Proteins can also be utilised as energy sources, when broken down to amino acids.

Out of the 20 amino acids identified so far as the constituents of proteins, 8 (10 in children) cannot be synthesised in human body.

These must be provided in the diet from outside are designated as essential amino acids.

Lipid (fat) molecules are especially suitable as concentrated energy reserves.

The fat cell of adipose tissues are often called the fat depot of body.

Triglycerides are used as fuel.

Human body is able to synthesise most of the lipids in enough quantity, except three polyunsaturated fats, such as linoleic, linolenic and arachidonic acids.

These essential fatty acids must be provided to the human body through diets.

Minerals and Vitamins

Both minerals and vitamins occur as small molecules and mostly, do not require digestion.

Minerals are ingested as salts dissolved in water or as part of organic compounds (food).

Still, a few of the minerals are absorbed with the aid of digestive Juices (like bile) and gastric juices.

Of the twenty-one essential minerals required by man, some are important for maintaining fluid balance whereas others help to regulate metabolism by acting as a component of enzymes.

Vitamins are essential for normal metabolism, growth and sound health.

Humans can synthesise vitamin A (retinol) with the help of plant pigment, carotene, which is available in yellow and green leafy vegetables.

Vitamin A forms retinal pigment of human eyes, such as rhodopsin of rod cells and iodopsin of cone cells.

Humans can also synthesise vitamin D (calciferol) in their skin in presence of ultra-violet rays. Although most animals can synthesise vitamin C from glucose, humans cannot; hence, they require it in their diet.

Nutritional Deficiencies and Disorders

Deficiencies of nutrients, like vitamins, minerals and proteins, in the food are related to specific disorders, diseases and abnormalities in humans.

Impairment of health due to improper intake of food or nutrients results in malnutrition.

Malnutrition is a term which covers problems of both undernutrition and overnutrition.

An individual or a group of individuals, may be undernourished due to non-availability of food, and hence, deficiency of minimum required food and nutrients.

In this situation of undernutrition, the intake of food is too insufficient to meet the needs for metabolic energy.

Consequently, the individual shall have to make up the shortfall by metabolising some molecules of its own body.
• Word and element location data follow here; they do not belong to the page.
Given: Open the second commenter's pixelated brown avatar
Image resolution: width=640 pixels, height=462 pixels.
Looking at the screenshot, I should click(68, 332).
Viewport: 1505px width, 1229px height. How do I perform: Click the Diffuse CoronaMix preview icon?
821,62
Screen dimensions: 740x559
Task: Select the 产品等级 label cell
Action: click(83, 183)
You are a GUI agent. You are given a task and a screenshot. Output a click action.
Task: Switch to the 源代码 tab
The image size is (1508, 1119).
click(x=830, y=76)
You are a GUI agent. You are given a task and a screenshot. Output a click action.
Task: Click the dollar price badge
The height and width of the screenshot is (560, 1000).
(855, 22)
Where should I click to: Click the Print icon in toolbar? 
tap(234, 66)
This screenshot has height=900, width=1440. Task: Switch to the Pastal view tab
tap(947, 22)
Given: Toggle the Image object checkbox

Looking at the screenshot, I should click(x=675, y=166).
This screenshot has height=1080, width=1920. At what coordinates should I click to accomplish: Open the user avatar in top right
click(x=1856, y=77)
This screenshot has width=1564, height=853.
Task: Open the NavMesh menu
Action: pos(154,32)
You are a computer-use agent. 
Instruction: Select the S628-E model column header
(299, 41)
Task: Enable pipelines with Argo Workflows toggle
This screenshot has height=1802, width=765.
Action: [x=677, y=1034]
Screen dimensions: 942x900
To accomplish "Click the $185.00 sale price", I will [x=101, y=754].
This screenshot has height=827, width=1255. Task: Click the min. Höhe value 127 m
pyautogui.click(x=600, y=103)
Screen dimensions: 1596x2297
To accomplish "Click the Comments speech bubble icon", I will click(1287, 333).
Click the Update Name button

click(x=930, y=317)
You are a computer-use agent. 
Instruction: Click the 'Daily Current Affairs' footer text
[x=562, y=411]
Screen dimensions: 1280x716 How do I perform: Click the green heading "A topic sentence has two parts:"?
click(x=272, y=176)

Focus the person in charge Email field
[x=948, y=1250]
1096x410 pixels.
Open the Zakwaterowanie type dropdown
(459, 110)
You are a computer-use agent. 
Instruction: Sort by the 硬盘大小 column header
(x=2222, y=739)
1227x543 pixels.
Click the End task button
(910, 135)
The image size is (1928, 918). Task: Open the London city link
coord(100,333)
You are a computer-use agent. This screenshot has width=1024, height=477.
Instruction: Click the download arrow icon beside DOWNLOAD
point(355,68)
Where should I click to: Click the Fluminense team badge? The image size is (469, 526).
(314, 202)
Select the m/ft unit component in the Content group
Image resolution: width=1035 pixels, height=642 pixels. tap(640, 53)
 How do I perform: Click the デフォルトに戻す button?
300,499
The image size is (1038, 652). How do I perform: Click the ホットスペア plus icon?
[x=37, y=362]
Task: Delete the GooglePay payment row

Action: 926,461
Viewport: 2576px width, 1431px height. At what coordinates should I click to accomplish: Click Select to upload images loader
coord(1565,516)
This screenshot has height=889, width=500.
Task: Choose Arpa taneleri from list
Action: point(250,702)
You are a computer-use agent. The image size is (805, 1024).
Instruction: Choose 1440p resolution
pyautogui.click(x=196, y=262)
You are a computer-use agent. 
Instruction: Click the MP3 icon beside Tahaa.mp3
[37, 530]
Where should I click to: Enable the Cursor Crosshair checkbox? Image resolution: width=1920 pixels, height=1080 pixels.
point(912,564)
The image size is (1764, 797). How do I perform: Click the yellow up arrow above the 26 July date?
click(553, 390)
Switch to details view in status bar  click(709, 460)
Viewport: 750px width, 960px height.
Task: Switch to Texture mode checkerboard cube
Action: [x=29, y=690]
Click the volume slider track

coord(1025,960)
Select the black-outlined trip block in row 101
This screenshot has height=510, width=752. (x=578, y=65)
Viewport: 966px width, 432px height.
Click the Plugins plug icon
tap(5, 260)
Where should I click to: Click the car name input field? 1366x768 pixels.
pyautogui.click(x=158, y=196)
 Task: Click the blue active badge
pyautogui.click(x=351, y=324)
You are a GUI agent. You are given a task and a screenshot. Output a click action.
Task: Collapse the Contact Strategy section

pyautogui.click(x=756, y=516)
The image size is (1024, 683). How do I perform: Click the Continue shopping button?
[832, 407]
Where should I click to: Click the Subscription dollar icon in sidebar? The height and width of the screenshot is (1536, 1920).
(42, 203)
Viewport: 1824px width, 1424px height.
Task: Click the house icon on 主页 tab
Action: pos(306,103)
Excess intake of food and nutrients may cause a great deal of harm to the body.

The excess nutrients are stored as increased body mass. Such a situation is attributep as overnutrition.

Excess intake of saturated fats, like butter, ghee, vegetable oils, red meat, eggs, etc., often leads to hypercholesterolemia, a condition in which blood cholesterol content becomes abnormally high, ultimately leading to cardiac disorder.

Deposition of cholesterol on the walls of blood vessels stiffens the blood vessels and increases blood pressure.

Besides, excessive intake of calories (sugar, honey, ghee etc.) may produce overweight and obesity (excessive accumulation of fat in tissues), which is the most common form of overnutrition.

Very high intakes of minerals and fat-soluble vitamins (obtained from food sources alone) can be toxic.

This is because they are stored in the body.

With the exception of folic acid (women of child-bearing age), people who have well-balanced diet that supply enough energy, do not usually need to take dietary supplements.

But, if they do decide to take supplements, then they should follow the advice on the label to reduce the risk of an overdose.